Biographical details are sparse for this Patron Saint of the Environment: daughter of a Mohawk chief and a Christian, Algonquin mother, Kateri was orphaned when her family was wiped out by the smallpox epidemic of 1660, which left her pock-marked and half blind. Adopted by her uncle, she asked for baptism at age 20, and celebrated it in a chapel festively decorated with feathers, ribbons, flowers, and beads. The beauty of nature, which she had always loved, took on new intensity because she knew the creator.
The Mohawks, however, could not accept her conversion and ridiculed her. Eventually she made a long journey on foot to the Sault mission south of Montreal in Canada, where she could live among other Native American Christians. Early French biographers describe her as solid and joyful. She nursed the sick and dying with remarkable cheer, considering that her own health was precarious. Her joy was so contagious that children were drawn to her for storytelling. She showed a key hallmark of holiness: people wanted to be around her.
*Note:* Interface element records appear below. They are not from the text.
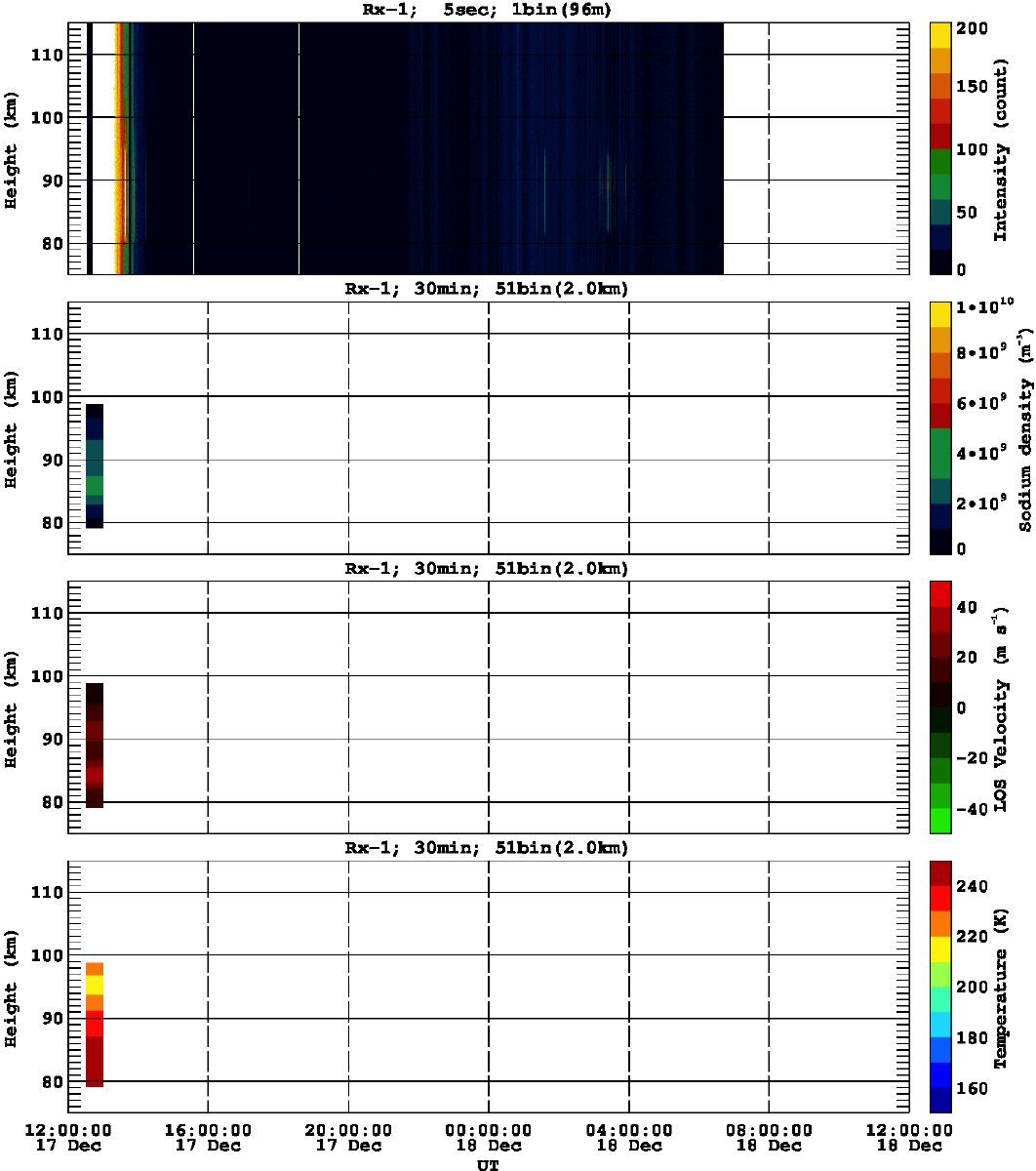The image size is (1036, 1171).
Task: Click the orange-yellow bright band in intensity plot
Action: click(121, 146)
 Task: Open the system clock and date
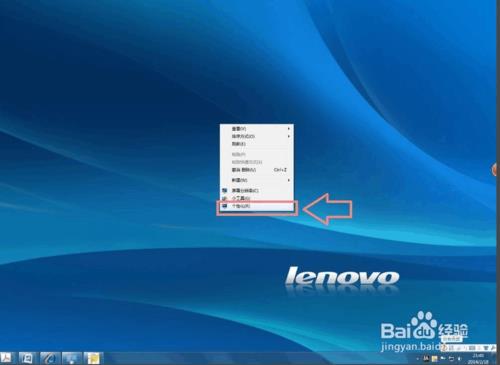coord(479,359)
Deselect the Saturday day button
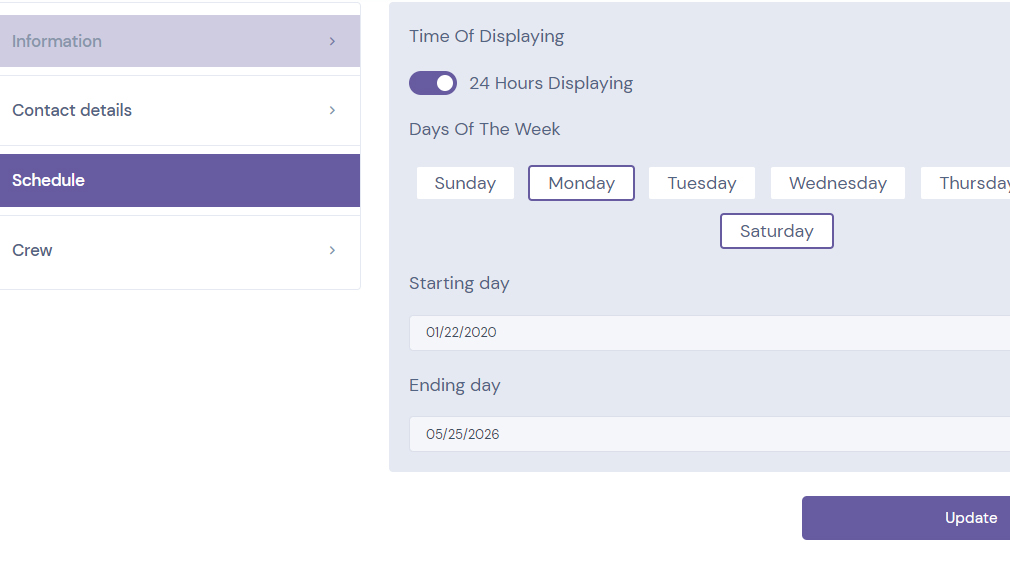This screenshot has height=570, width=1010. coord(776,231)
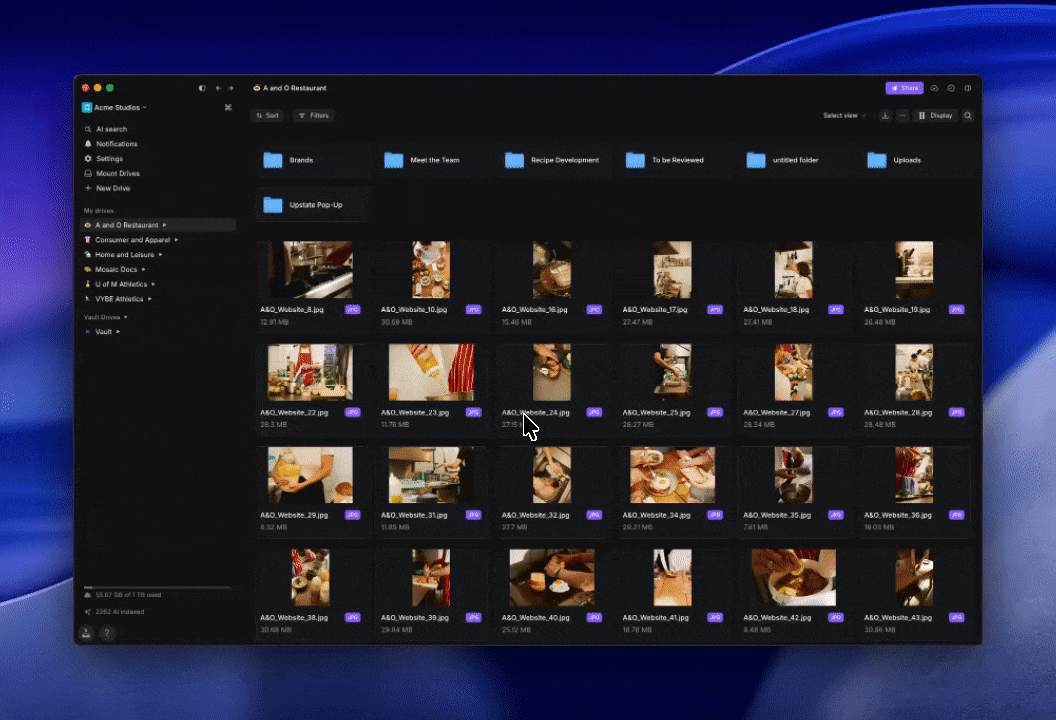Click the cloud sync icon beside Share
1056x720 pixels.
[934, 88]
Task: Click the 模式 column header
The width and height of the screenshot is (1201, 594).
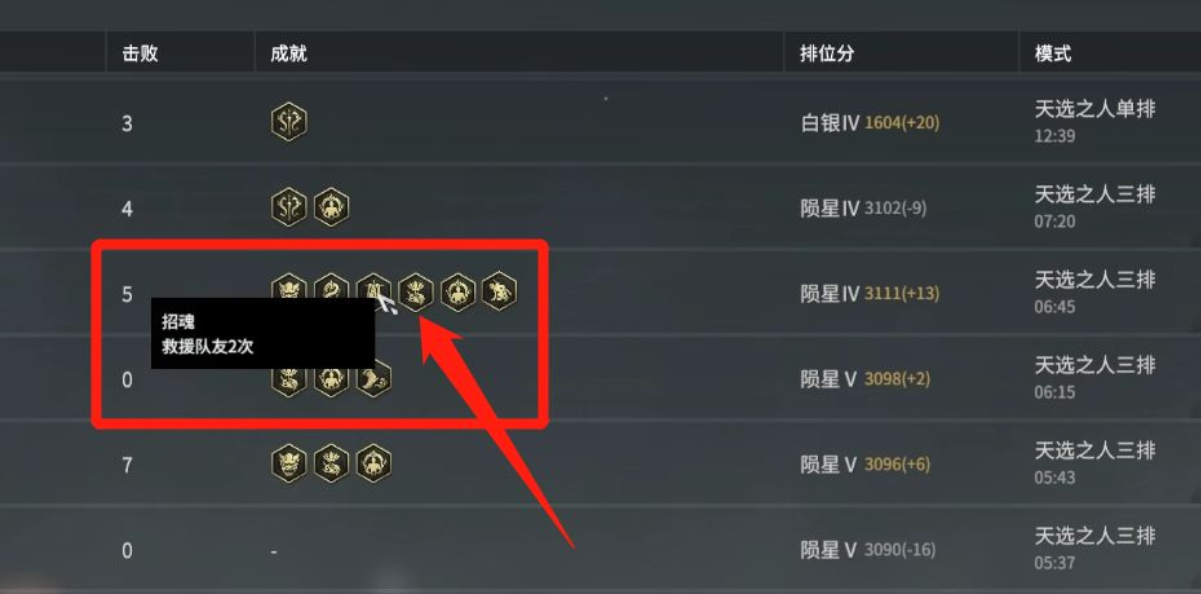Action: tap(1053, 54)
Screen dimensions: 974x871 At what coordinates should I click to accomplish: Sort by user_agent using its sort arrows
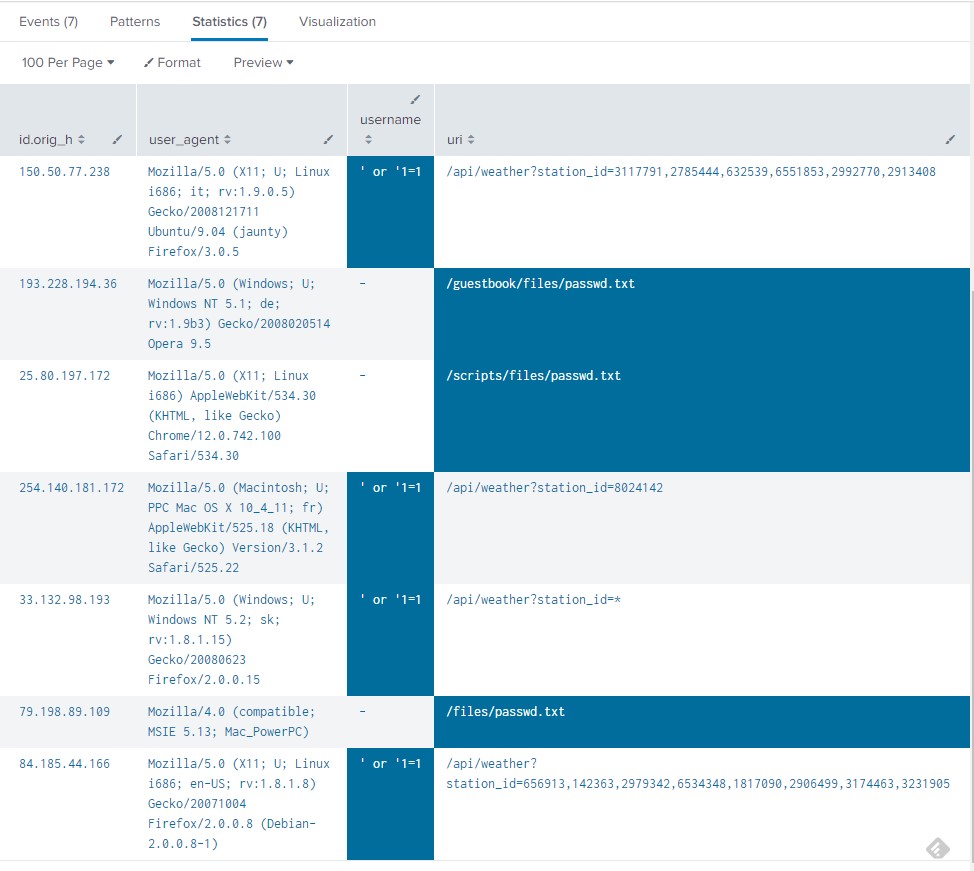coord(227,140)
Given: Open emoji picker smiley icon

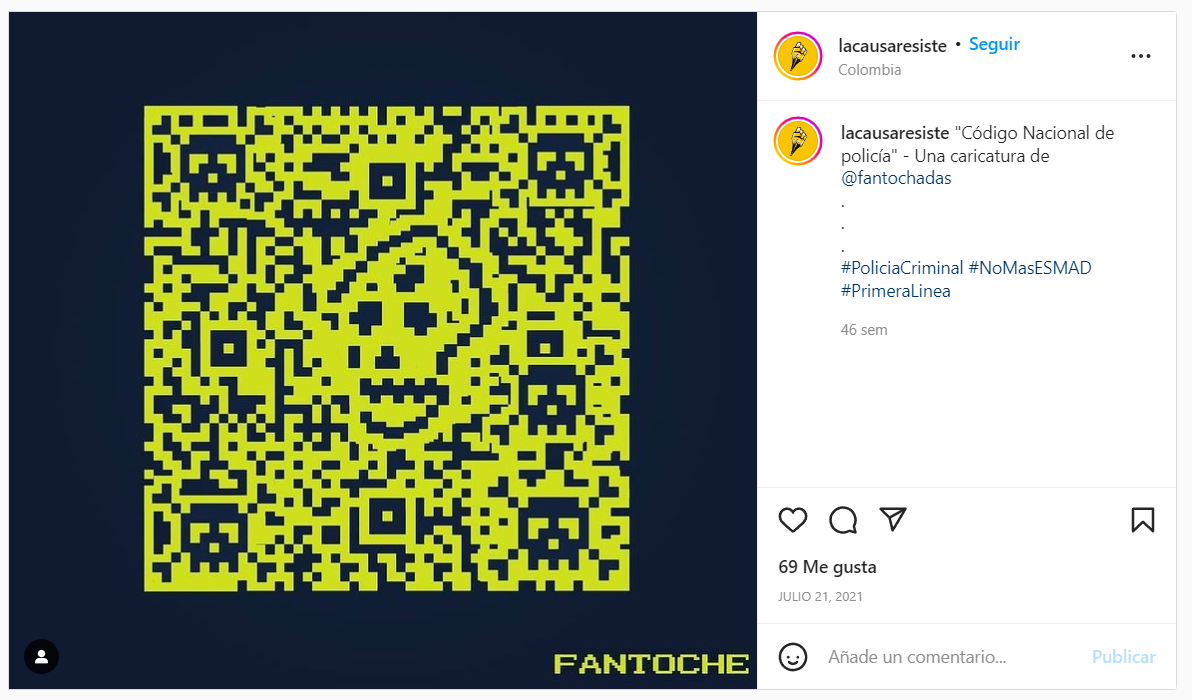Looking at the screenshot, I should tap(793, 657).
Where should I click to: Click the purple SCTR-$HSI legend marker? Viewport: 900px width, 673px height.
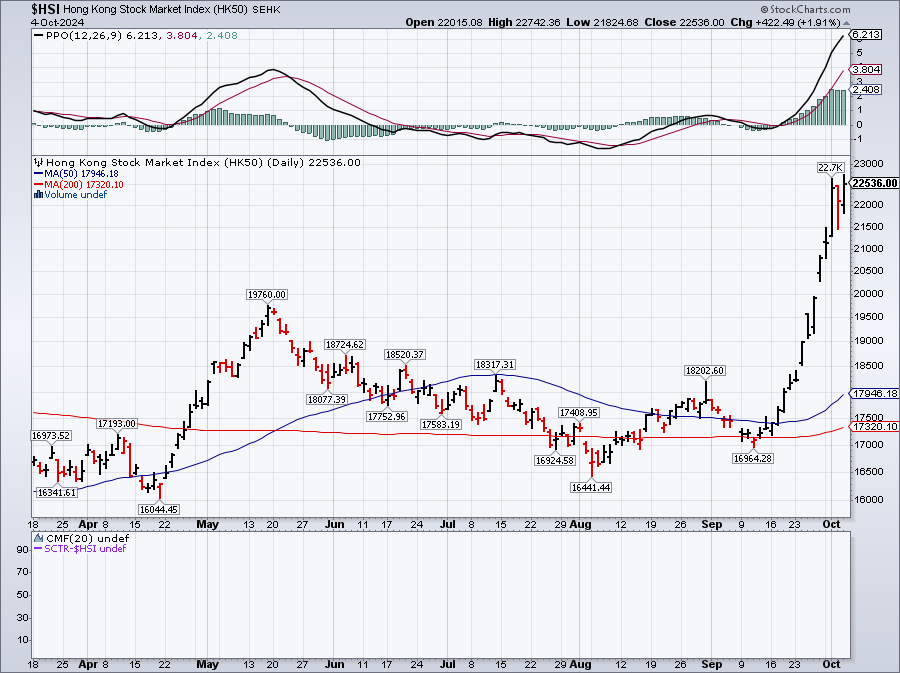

At her burial there was no mourning, only public rejoicing.
At a time when much progress to preserve clean air, water and wilderness is threatened with dismantling, and the recent Supreme Court decision has gutted the Clean Power Plan, we can appreciate how the restrained native American approach might’ve saved the planet. (For more on that topic, see Braiding Sweetgrass by Robin Wall Kimmerer.) In desperate, last-ditch circumstances now, we need Kateri’s wisdom, reverence, and sense of the earth’s sacredness.